[[ Source material, beginning ]]

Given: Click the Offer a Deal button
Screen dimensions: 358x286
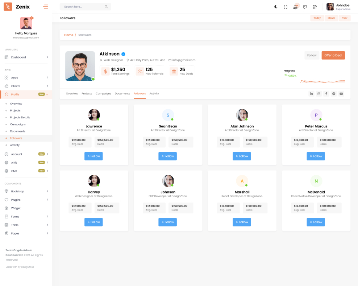Looking at the screenshot, I should [x=333, y=56].
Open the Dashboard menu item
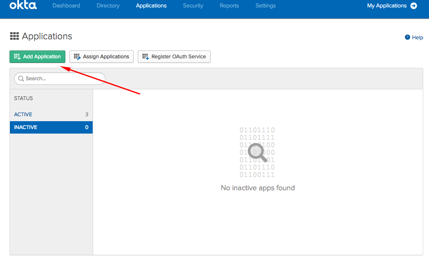 click(x=66, y=5)
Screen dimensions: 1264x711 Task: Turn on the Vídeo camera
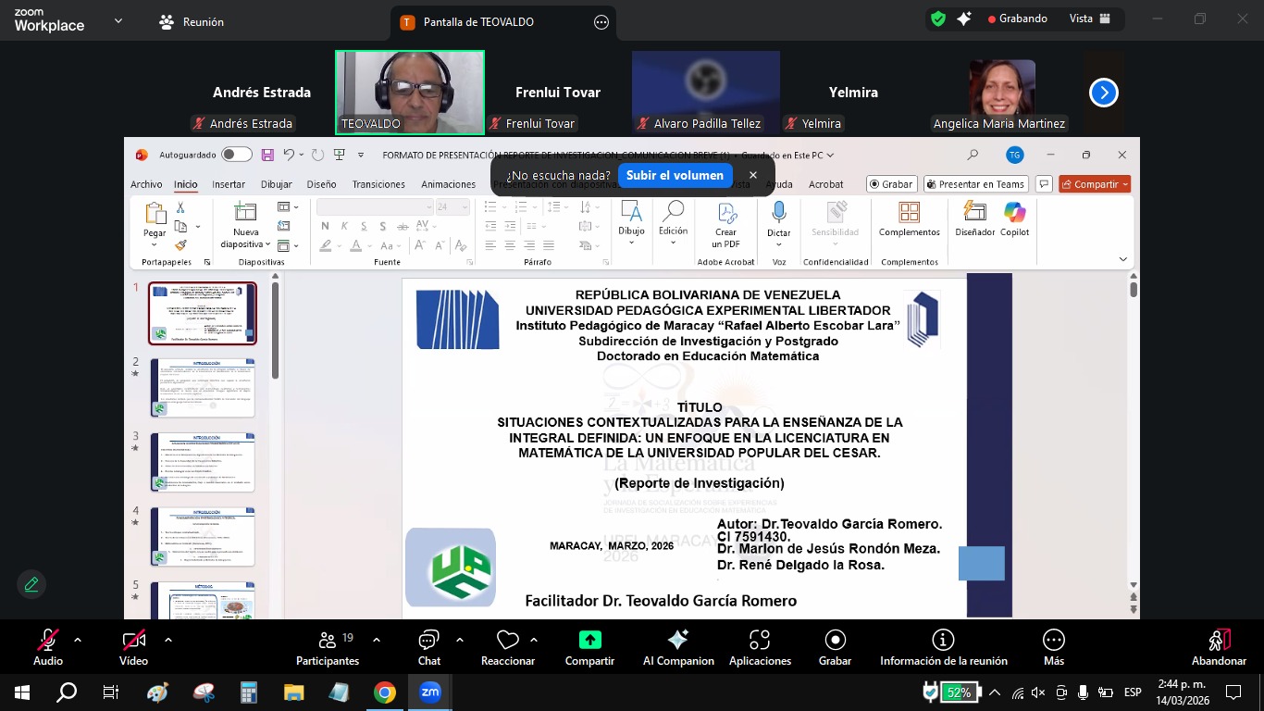pos(133,641)
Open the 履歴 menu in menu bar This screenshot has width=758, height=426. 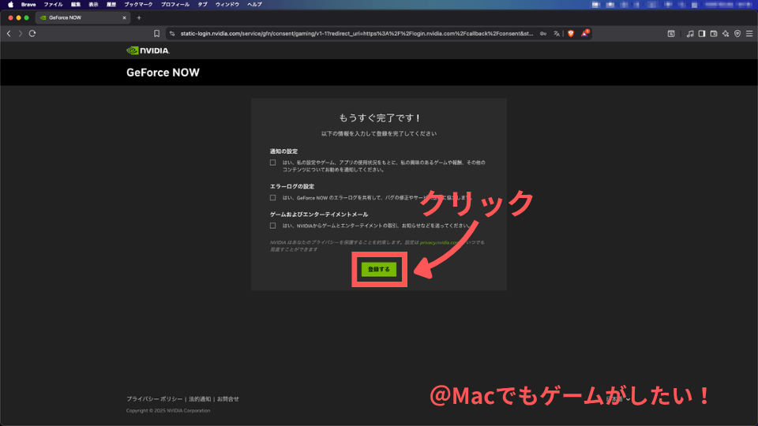[111, 4]

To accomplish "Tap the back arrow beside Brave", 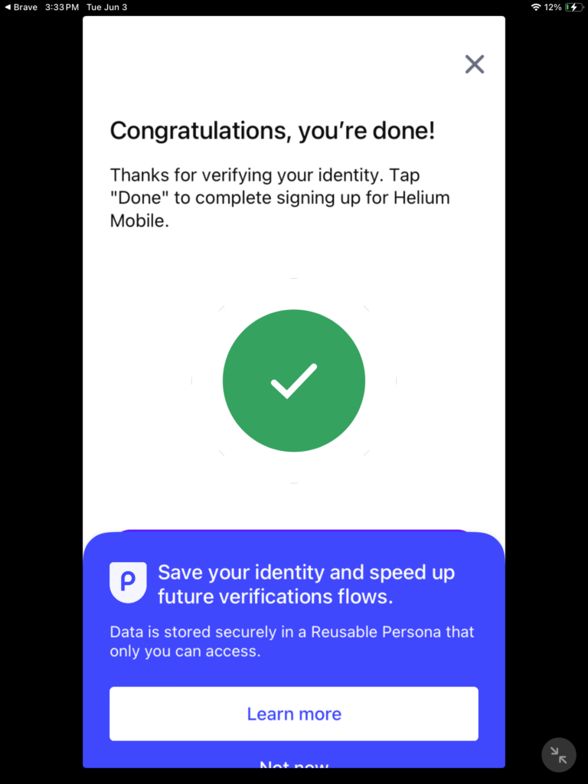I will pos(8,7).
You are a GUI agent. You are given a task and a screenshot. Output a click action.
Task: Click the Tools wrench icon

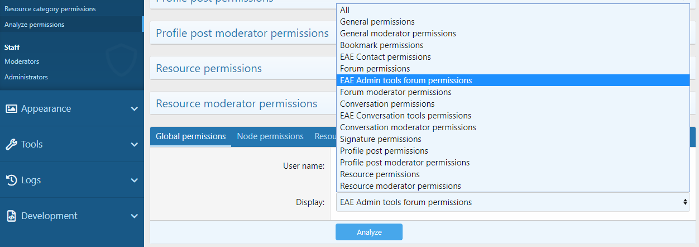pyautogui.click(x=11, y=144)
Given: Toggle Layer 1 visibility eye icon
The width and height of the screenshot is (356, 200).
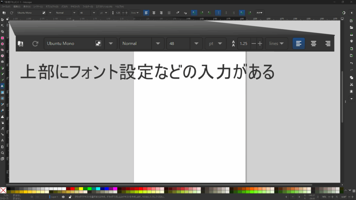Looking at the screenshot, I should coord(64,197).
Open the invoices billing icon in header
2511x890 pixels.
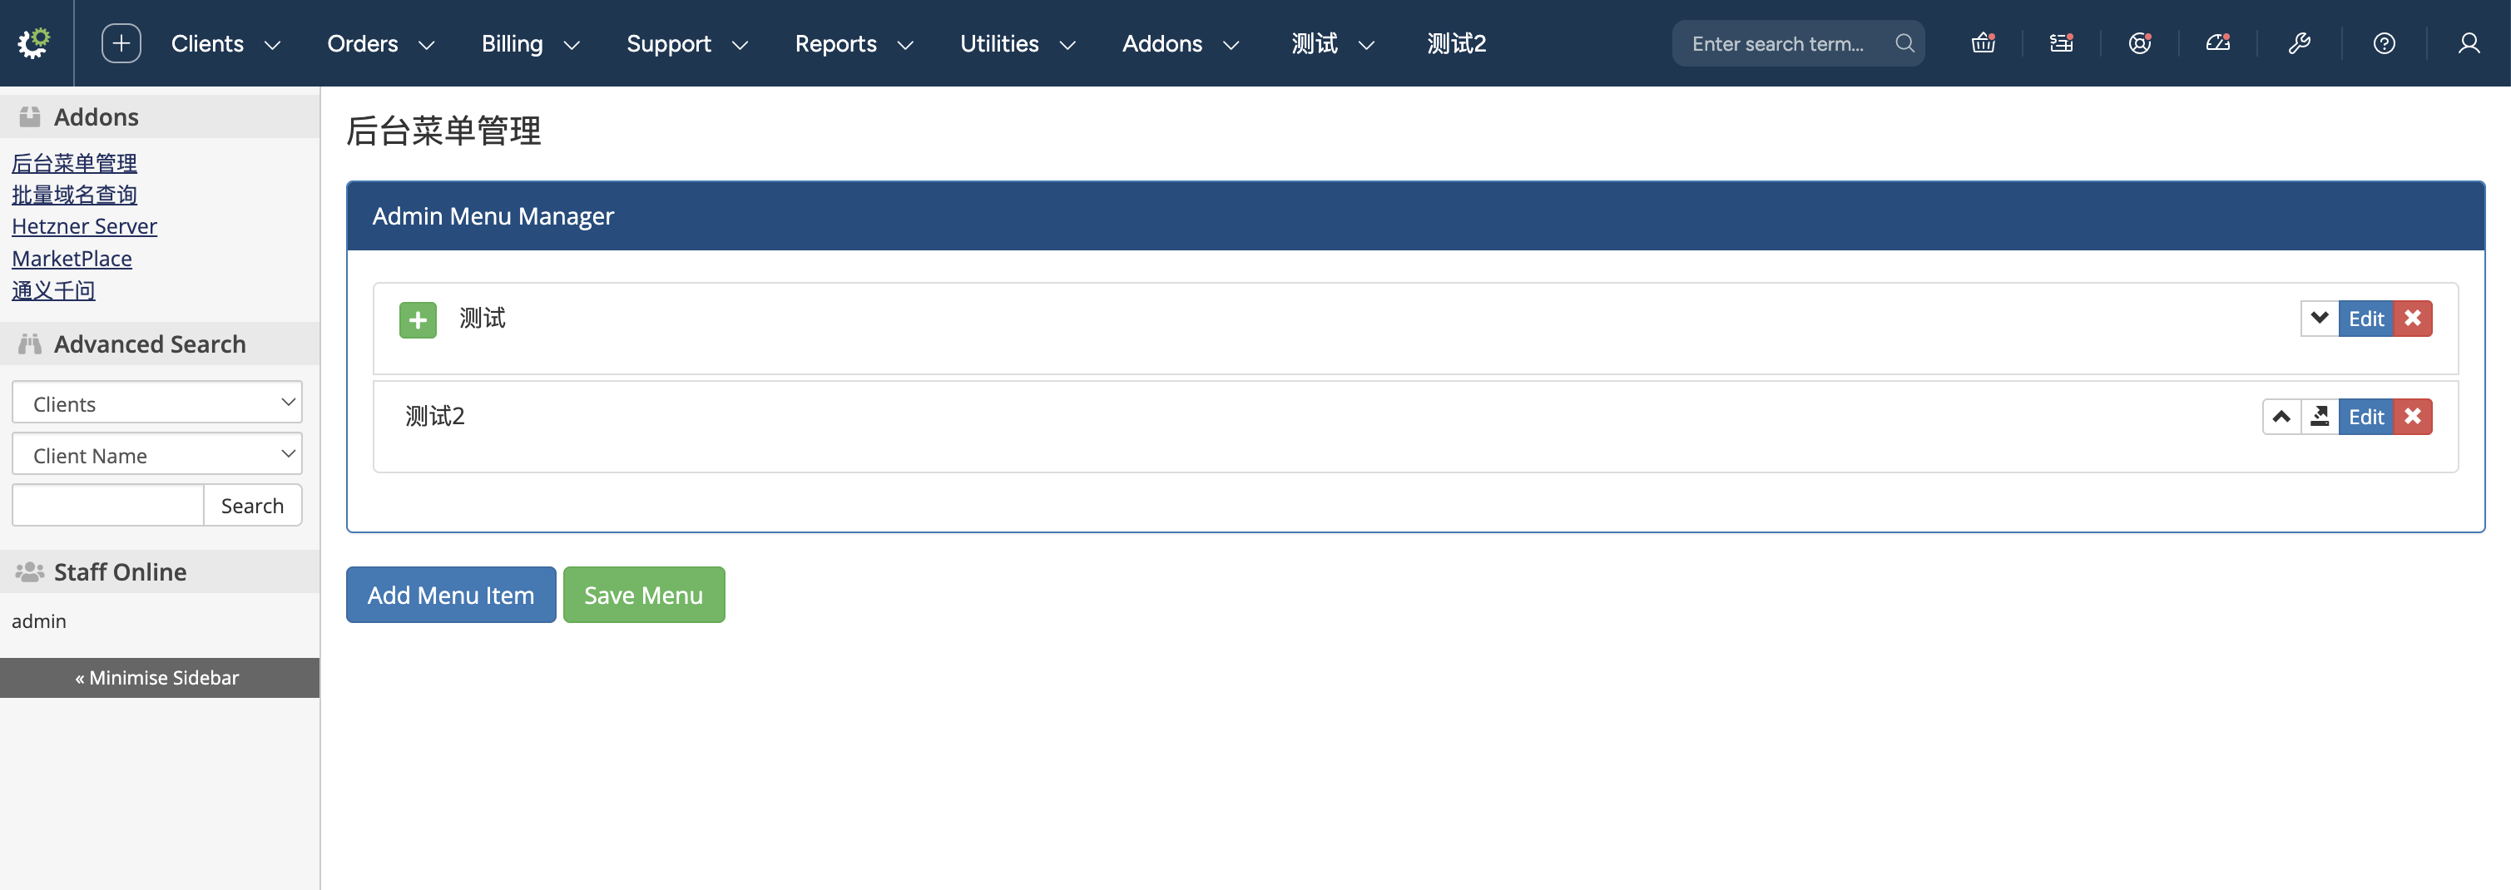2061,43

[[ Source material, end ]]

In the records above, locate the line with "Open the invoices billing icon in header"; output it and each line after it through the last one, exactly, omitting pictures.

* _Answer to this problem_
Open the invoices billing icon in header
2511x890 pixels.
2061,43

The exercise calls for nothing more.